John C. Reilly recalled one incident on a convoluted set at an army base, which included tents, trucks, hundreds of extras, and vintage airplanes taking off. While everyone was preparing to film an important shot, Terry spotted a red-tailed hawk and excitedly told cinematographer John Toll to get the camera. Reilly recalled, “We sat there for five or ten minutes while he got different angles of this bird flying through the sky” (Maher). Steadicam operator Brad Shield noted that Malick promised him a bottle of champagne if he got a shot of a specific eagle, an agreement that both men fulfilled, although Shield griped that Malick’s gift of Australian champagne is subpar to the French version (Maher). In the same interview, Shield said, “Terry wanted it to feel as though the audience has stumbled into the middle of a war” (Young).

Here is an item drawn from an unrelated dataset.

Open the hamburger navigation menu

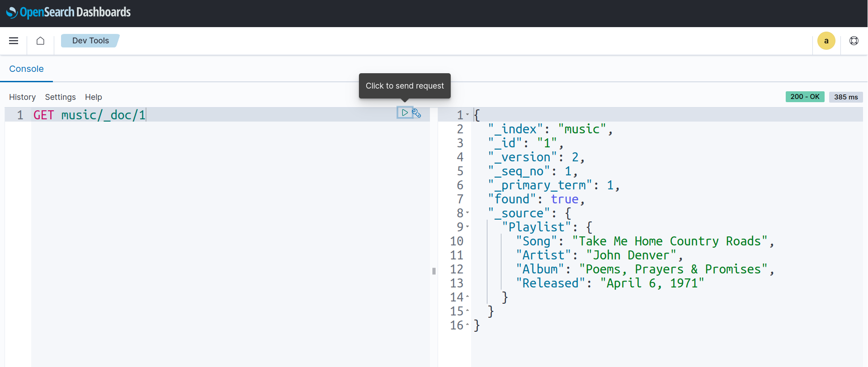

On-set drama also unfolded between Malick and his two producers, Geisler and Roberdeau. Unbeknownst to them, Malick included a clause in his contract that they were barred from visiting the set (Young). As an EW writer investigated this story, he received an unsigned letter that called the two producers “imposters and confidence men who have no connection with Mr. Malick” (Young). Malick threatened to remove their names from the credits; eventually, Geisler and Roberdeau were banned from the 1999 Academy Awards ceremony (Michaels 58; Biskind). Geisler, himself, told EW: “I didn’t think [Malick] was capable of a betrayal of this magnitude” (Young).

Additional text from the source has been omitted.